The legal concept of jurisdiction involves territory, with the reach of a law being limited by the boundaries of the state or country. Thus, to apply a particular state law, the crime or tort must have occurred within the territorial boundaries of that state. Unfortunately, it is very difficult to determine where a cybercrime was committed because the perpetrator, the victim, and the data at issue may be located in different jurisdictions. This raises many questions, which largely remain unanswered: Where did the crime occur? Which state has jurisdiction over the crime? And, where is the hacker subject to personal jurisdiction?

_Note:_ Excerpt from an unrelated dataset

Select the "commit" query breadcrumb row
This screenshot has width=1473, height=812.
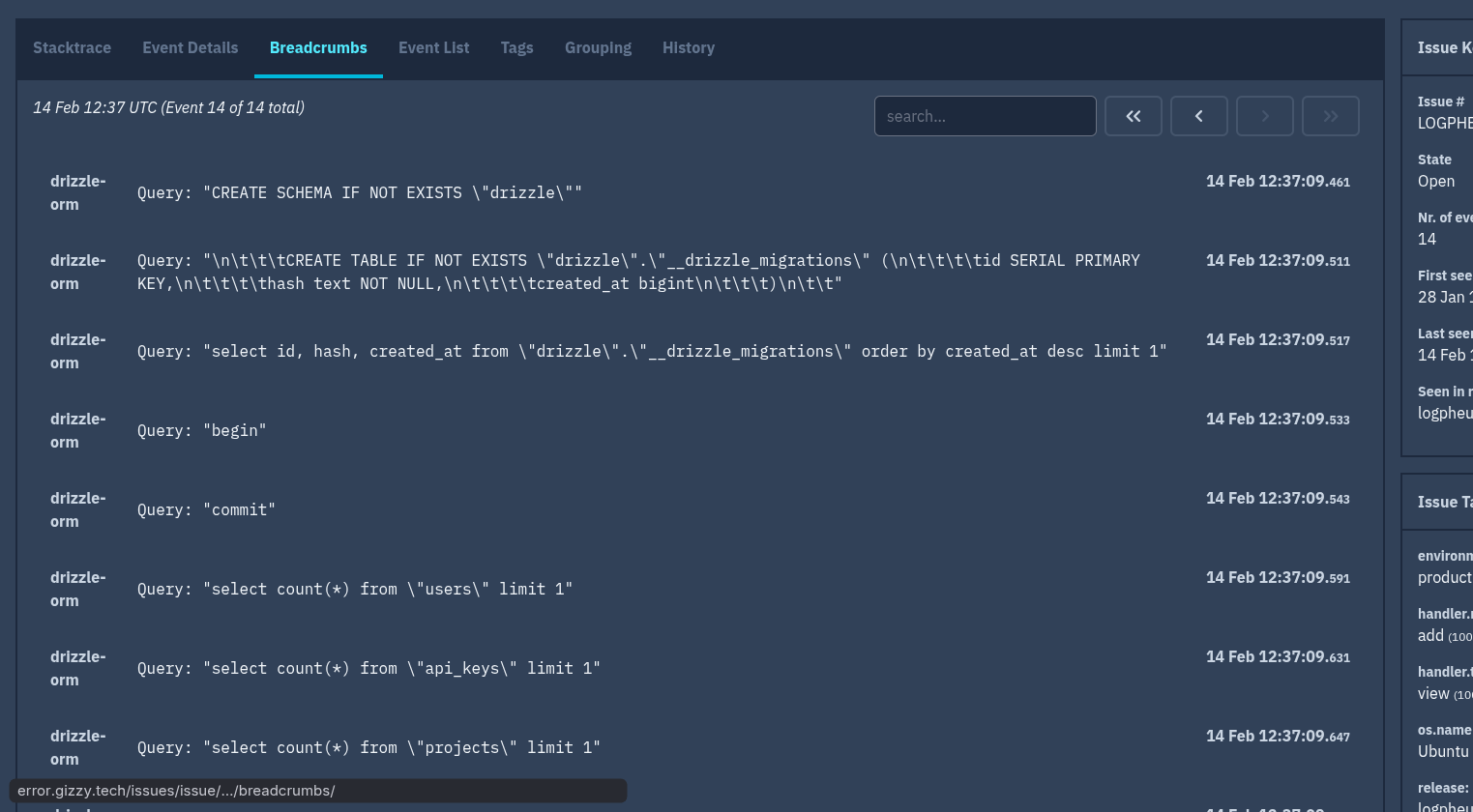[206, 510]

These issues have sparked a push for comprehensive federal legislation governing cyberattacks, data breaches, and victims’ rights. Due to deep philosophical divisions in Washington, D.C., however, this much-needed legislation has failed to make any serious progress. Currently, hacking victims can invoke the Communications Decency Act of 1996 (“CDA”), but the CDA is drafted in a way that protects service providers and website operators more than the public. Section 20 of the CDA states that “No provider or user of an interactive computer service shall be treated as the publisher or speaker of any information provided by another information content provider.” Therefore, unless the provider, for example 4chan, was directly involved in the hacking and release of the racy photographs, it is not liable for damages.

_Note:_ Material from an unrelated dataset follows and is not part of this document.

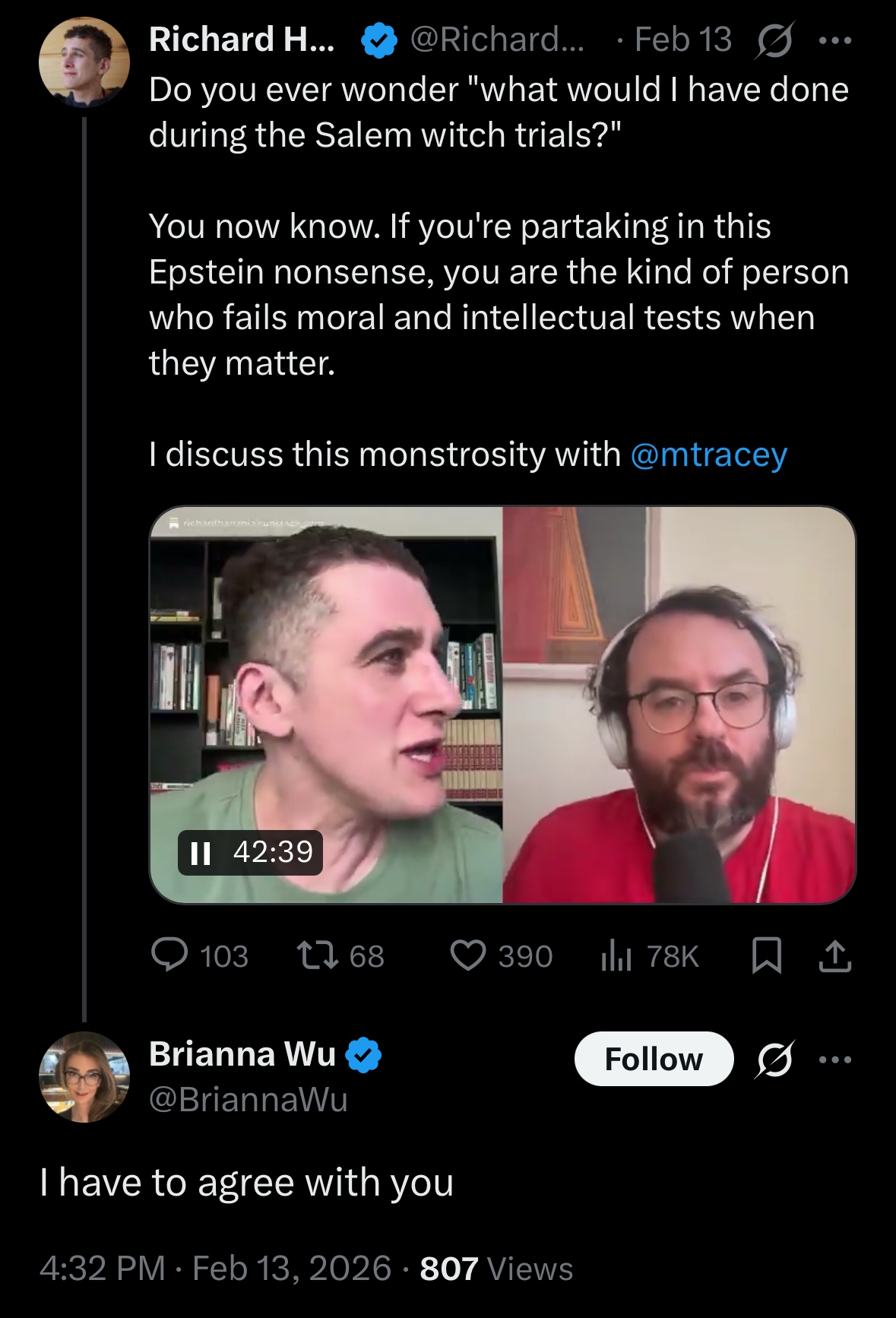Pause the video at 42:39

pos(201,853)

Until the laws are updated, a criminal and civil remedy appears elusive.
3. Don’t Look to Your Cloud Provider
Much of the anger resulting from the celebrity hacking scandal has been directed toward “big Internet companies” generally, and Apple specifically. The arguments rest on the assumption that if the celebrity photographs were taken from a cloud, the operator of the cloud must be responsible. While this position holds a certain simplistic charm, it is unlikely to carry the day in court.
Although the exact method used by the hackers has yet to be identified, the response from Apple has been both swift and consistent with the position adopted by other cloud providers. Apple has vigorously denied its systems have been compromised and suggests the hackers accessed the accounts after obtaining the celebrities’ email and passwords. The implication of this argument is to suggest the celebrities’ computers were hacked, not Apple’s iCloud servers. As the party bearing the burden of proof in a civil trial, the celebrities will need to refute Apple’s argument by demonstrating how the hack occurred and that the hack could not have occurred but for an issue with Apple’s security protocols. This will be no easy task.

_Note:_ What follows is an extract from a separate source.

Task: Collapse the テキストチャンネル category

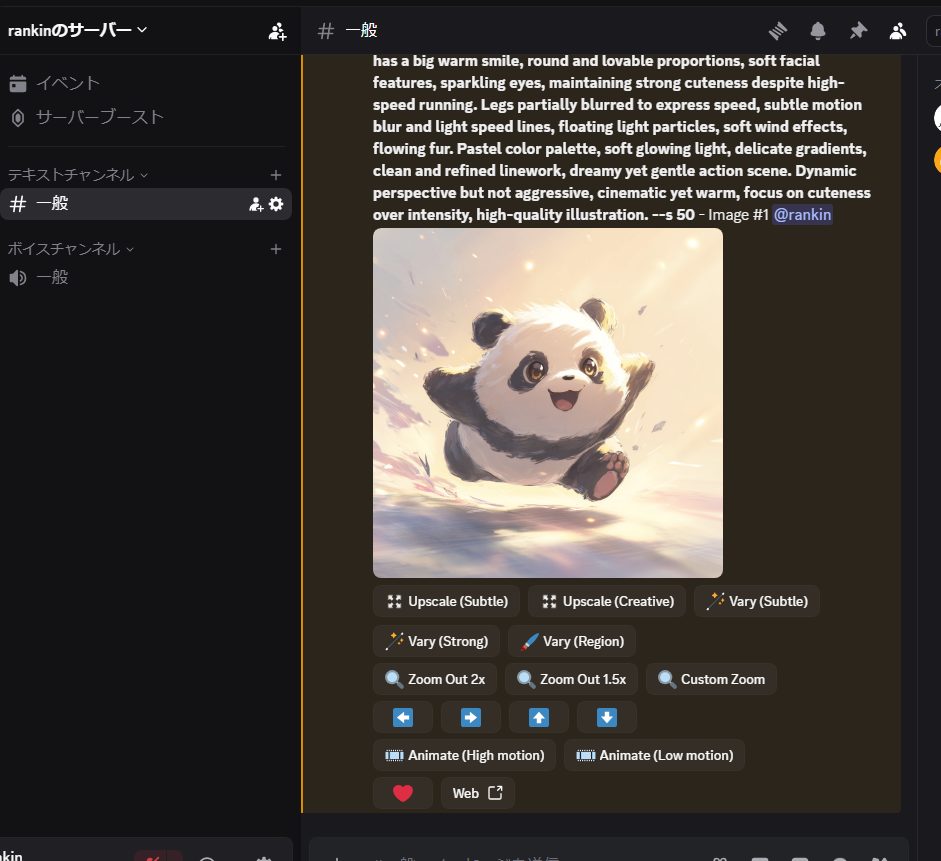Action: (x=77, y=175)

…if the celebrity photographs were taken from a cloud, the operator of the cloud must be responsible. While this position holds a certain simplistic charm, it is unlikely to carry the day in court.
Even if the celebrities manage to establish the hacker’s method, the ability to obtain any meaningful compensation will be severely limited by their cloud service agreements. Cloud providers often limit direct damages by capping the aggregate dollar amount for all claims under the service agreement. In the case of Apple, its cloud service agreement—which is ignored by most users—states that Apple cannot be “LIABLE TO YOU FOR ANY DIRECT, INDIRECT, INCIDENTAL, SPECIAL, CONSEQUENTIAL OR EXEMPLARY DAMAGES… .”
With little ability to undo the damage caused by an embarrassing data breach, nearly insurmountable obstacles precluding a civil/criminal prosecution, and a cloud service agreement rendering a contract action against the provider illusory—what is the average person to do? The answer is as unsatisfying as it is simple. Keep your most confidential, valuable, and embarrassing items in a location that is not accessible to the Internet.